In a recent revelation, Cumbria Police, a British law enforcement agency, finds itself grappling with a significant data breach involving its entire workforce. The Guardian reports that the personal information, including names and salaries, of over 2,000 officers and staff members, was inadvertently made public.
This mishap, which occurred in March but only came to light recently, has led to a public apology from Cumbria Police. The breach raises concerns about data security within law enforcement agencies, echoing a similar incident involving the Police Service of Northern Ireland.
Furthermore, the breach, though not as severe as the incident with the Police Service of Northern Ireland, has triggered embarrassment for Cumbria Police. Despite its smaller size compared to larger forces, Cumbria’s accidental data leak encompassed confidential details from personnel occupying even covert and sensitive positions. The leak encompassed information from 1,304 police officers, 756 staff members, and 52 police community support officers. The compromised data included not only names and salaries but also the job positions held by each individual.

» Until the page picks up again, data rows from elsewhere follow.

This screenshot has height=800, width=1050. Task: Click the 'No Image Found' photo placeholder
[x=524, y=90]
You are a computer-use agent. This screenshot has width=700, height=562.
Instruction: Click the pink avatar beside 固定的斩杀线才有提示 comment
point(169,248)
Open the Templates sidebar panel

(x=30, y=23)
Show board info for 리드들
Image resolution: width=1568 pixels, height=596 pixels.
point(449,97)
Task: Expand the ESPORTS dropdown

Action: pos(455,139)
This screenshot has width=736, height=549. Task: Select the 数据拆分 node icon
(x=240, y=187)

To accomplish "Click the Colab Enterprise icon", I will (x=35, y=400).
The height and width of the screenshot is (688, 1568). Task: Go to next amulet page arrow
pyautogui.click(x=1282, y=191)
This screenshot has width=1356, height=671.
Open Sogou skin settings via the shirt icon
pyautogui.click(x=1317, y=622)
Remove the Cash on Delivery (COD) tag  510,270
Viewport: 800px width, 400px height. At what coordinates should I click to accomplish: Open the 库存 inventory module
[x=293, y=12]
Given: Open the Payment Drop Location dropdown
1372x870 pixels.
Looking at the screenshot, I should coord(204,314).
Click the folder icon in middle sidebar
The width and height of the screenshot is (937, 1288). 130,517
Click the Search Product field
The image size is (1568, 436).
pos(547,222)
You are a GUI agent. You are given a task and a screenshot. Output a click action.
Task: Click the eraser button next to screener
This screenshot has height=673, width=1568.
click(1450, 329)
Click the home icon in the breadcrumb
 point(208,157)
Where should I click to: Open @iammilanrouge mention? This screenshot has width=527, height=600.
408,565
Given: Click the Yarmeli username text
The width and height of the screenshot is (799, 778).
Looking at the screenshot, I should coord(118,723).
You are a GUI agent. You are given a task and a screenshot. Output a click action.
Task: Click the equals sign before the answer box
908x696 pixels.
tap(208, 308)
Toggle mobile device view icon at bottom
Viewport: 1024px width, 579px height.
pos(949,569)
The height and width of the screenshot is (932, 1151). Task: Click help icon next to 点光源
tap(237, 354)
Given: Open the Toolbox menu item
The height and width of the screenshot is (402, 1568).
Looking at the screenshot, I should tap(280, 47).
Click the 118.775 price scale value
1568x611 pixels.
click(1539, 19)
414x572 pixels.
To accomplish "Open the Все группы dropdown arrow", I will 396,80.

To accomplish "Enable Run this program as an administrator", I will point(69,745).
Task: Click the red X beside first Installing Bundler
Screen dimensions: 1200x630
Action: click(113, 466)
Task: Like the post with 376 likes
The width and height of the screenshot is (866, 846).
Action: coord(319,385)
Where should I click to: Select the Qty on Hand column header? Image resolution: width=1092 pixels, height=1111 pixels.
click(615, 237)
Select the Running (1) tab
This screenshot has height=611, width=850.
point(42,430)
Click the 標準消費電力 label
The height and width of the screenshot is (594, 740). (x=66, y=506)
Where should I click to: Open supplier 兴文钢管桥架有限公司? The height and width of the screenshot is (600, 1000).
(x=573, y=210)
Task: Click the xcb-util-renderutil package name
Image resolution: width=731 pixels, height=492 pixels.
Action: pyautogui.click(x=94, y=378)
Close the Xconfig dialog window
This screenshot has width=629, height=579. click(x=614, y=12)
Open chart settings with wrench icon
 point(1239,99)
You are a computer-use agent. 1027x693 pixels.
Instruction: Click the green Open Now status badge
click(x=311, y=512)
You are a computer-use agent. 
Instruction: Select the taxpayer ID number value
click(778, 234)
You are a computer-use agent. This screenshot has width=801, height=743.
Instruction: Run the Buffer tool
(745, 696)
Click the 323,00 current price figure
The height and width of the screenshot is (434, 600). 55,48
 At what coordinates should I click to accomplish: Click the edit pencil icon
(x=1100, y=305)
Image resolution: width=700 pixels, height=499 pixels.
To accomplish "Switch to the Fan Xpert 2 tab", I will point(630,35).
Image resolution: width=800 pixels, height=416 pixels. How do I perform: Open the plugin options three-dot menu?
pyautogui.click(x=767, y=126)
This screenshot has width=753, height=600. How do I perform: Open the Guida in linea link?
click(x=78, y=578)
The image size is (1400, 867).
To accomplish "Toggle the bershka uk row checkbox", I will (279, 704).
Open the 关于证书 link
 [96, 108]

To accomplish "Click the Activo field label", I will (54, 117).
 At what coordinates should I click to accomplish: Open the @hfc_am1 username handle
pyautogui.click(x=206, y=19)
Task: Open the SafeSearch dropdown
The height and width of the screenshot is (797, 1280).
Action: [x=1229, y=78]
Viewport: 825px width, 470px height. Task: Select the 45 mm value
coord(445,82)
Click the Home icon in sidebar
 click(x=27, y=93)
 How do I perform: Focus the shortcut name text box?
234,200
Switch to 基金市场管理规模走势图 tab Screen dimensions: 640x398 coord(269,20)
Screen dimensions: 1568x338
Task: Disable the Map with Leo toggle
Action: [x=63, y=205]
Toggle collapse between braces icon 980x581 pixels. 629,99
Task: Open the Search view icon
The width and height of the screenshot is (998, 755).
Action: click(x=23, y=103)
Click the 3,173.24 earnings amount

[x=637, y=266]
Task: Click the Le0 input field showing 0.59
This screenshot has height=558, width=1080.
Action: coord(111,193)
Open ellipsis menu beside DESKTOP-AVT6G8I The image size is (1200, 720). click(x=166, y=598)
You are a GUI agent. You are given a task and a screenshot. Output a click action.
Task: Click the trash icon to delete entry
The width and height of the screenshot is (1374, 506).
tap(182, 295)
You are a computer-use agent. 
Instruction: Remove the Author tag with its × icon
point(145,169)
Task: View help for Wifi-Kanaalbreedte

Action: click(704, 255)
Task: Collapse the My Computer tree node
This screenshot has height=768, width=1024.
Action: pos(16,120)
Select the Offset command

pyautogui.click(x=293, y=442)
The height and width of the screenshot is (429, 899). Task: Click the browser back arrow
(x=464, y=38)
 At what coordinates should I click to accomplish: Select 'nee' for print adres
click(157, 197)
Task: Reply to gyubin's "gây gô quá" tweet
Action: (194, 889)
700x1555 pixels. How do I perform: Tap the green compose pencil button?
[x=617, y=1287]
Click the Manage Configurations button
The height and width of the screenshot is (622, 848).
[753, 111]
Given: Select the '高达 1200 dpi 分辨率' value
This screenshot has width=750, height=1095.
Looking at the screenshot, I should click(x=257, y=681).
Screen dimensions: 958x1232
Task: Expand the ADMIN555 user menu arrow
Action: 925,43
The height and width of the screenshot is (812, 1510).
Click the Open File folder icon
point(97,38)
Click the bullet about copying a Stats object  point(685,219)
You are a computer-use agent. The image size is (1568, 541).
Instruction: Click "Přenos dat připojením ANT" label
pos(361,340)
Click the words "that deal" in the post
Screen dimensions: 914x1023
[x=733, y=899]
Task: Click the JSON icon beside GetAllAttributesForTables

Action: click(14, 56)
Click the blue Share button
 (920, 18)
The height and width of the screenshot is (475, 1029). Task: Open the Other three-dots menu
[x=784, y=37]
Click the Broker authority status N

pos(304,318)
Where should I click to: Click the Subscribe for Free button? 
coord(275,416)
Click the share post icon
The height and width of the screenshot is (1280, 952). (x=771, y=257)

Cumbria Police attributed the breach to human error, acknowledging that the uploaded data contained sensitive information about its employees, without divulging specifics like deployment locations or personal details such as birthdates and addresses. The police force quickly removed the exposed information once the breach was detected, and every affected person was informed promptly.
The Information Commissioner’s Office (ICO) was brought into the loop, although no further actions were deemed necessary based on their review of the incident. ICO’s evaluation emphasized the importance of handling data breaches on a case-by-case basis, ensuring appropriate measures are taken to prevent future occurrences.